30 September 2007

Sephardic music plays on in London

As a follow-up on my fusion food posting and realizing that man (nor woman) does not live by food alone, here's an interesting Ynetnews story on a Judeo-Spanish Sephardic soul group in London.

Many grandmothers have passed on songs like ‘Almonds and Raisins’ to their grandchildren, singing lullabies to soothe them off to sleep, yet this is from an Ashkenazy tradition. Part of the tragedy of Ladino music is that much of this oral-tradition fell foul of its diverse Mediterranean spread.

In Europe the Yiddish speaking culture was also widespread yet it had a solid body to the language rooted in old German and Hebrew, coupled with the post-pogrom emigration to the US, Yiddish culture blossomed in New York where it is still very much alive to this day and was thus saved from the same tragedy that befell Ladino culture.

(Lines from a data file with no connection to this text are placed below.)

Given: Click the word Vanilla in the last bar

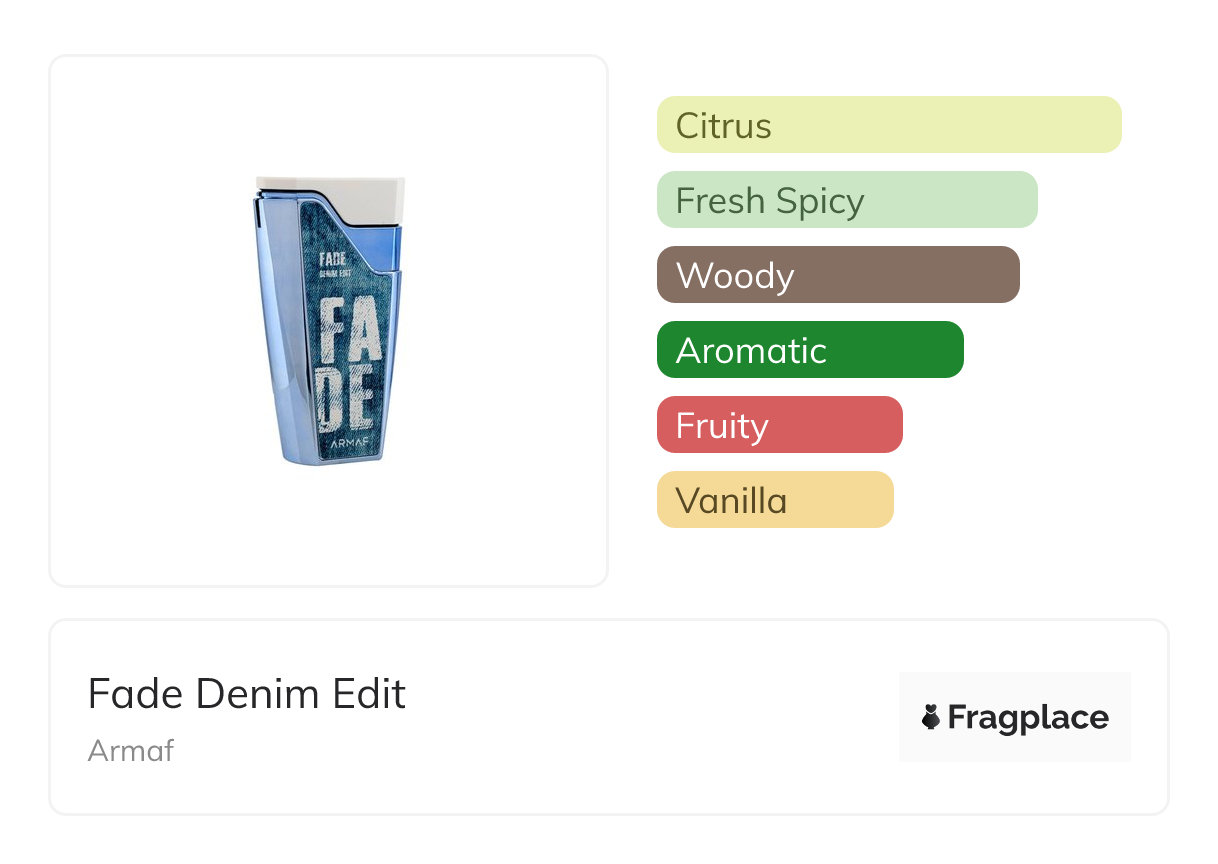Looking at the screenshot, I should tap(731, 501).
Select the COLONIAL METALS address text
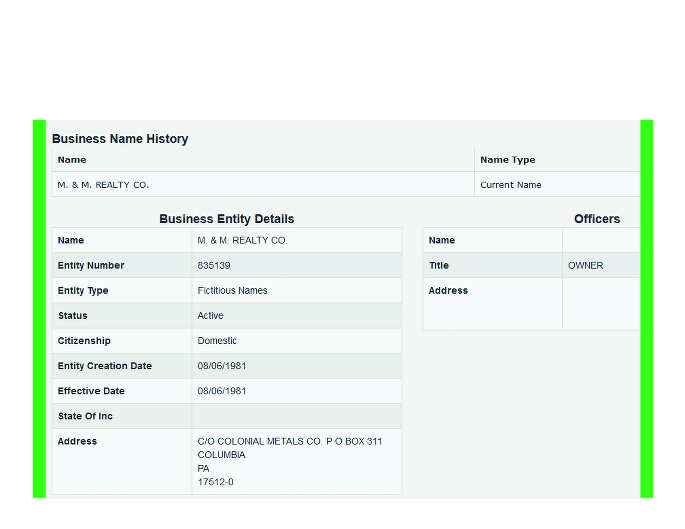 [289, 441]
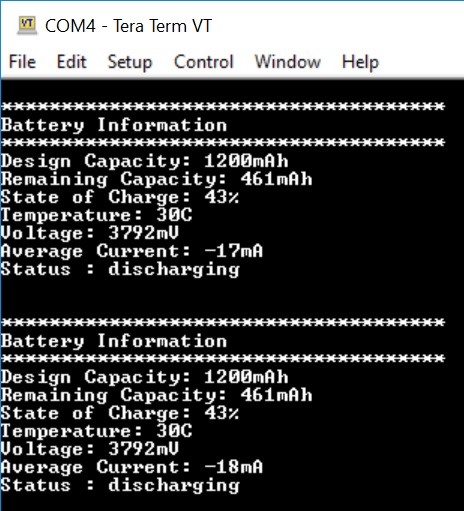Open the Window menu

point(288,62)
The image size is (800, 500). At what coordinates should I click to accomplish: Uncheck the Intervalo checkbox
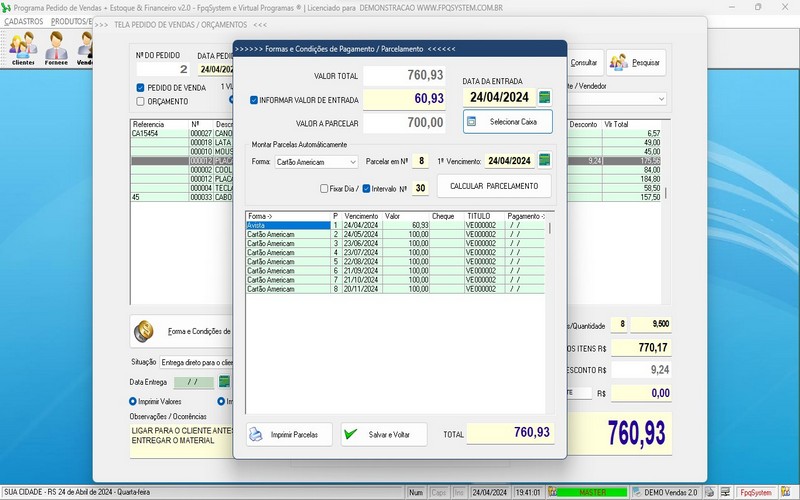tap(366, 188)
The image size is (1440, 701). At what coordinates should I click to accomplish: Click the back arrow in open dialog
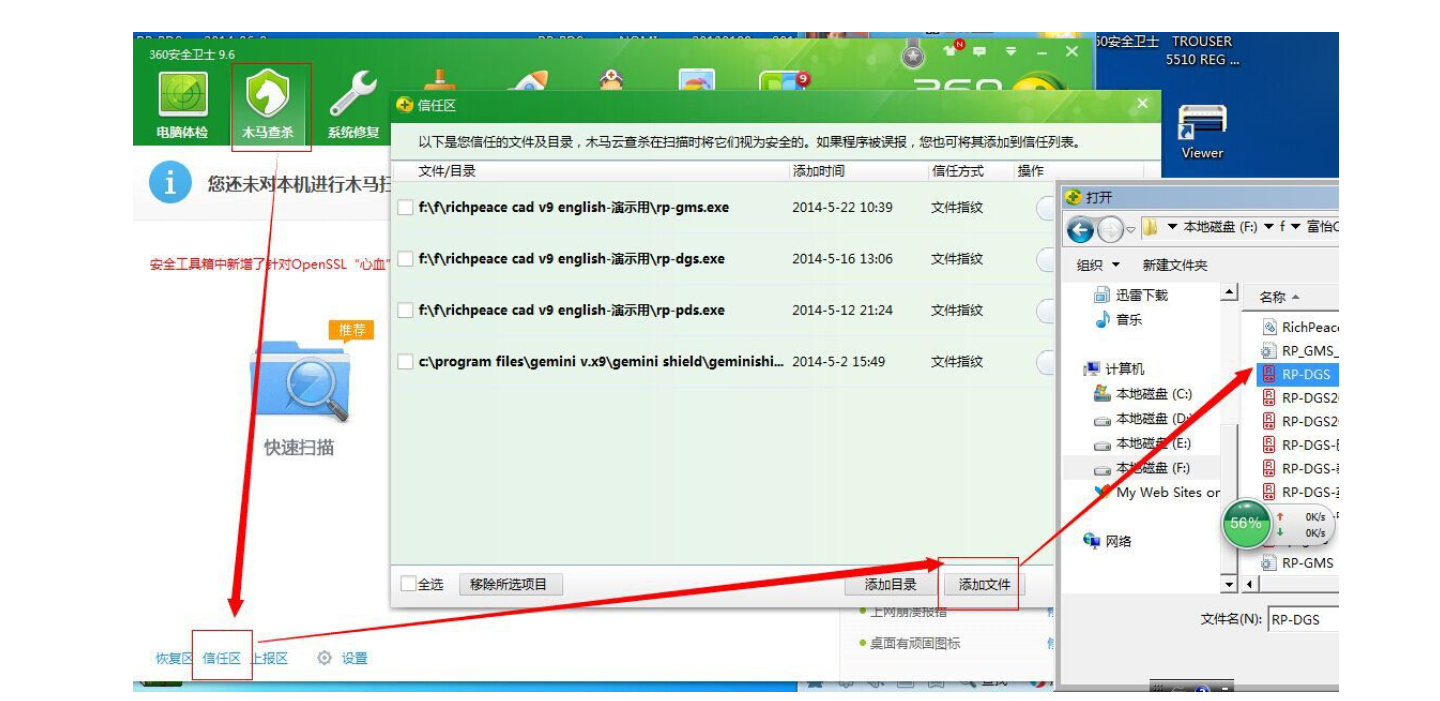click(x=1080, y=231)
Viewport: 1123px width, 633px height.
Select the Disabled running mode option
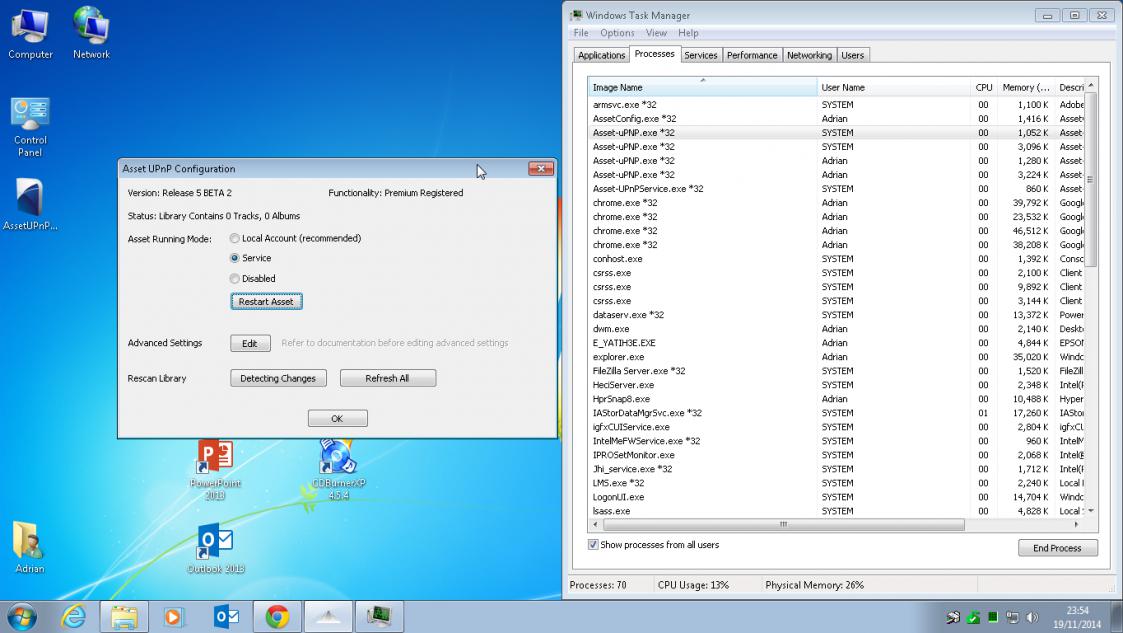pos(235,279)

Yet it is London, whose Spanish and Portuguese Jewish community stretches back a few hundred years that has given birth to a band that champions that heritage and has been creating quite a stir on the world music scene.

There's information on Ladino and on the rise of Ashkenazi klezmer as well as on the former decline of Sephardic music.

The story focuses on the Los Desterrados sextet organized by Daniel Jonas in 2000. Jonas is described in the story as "a practising Sephardi Jew who brings the Sephardic and Middle Eastern influences."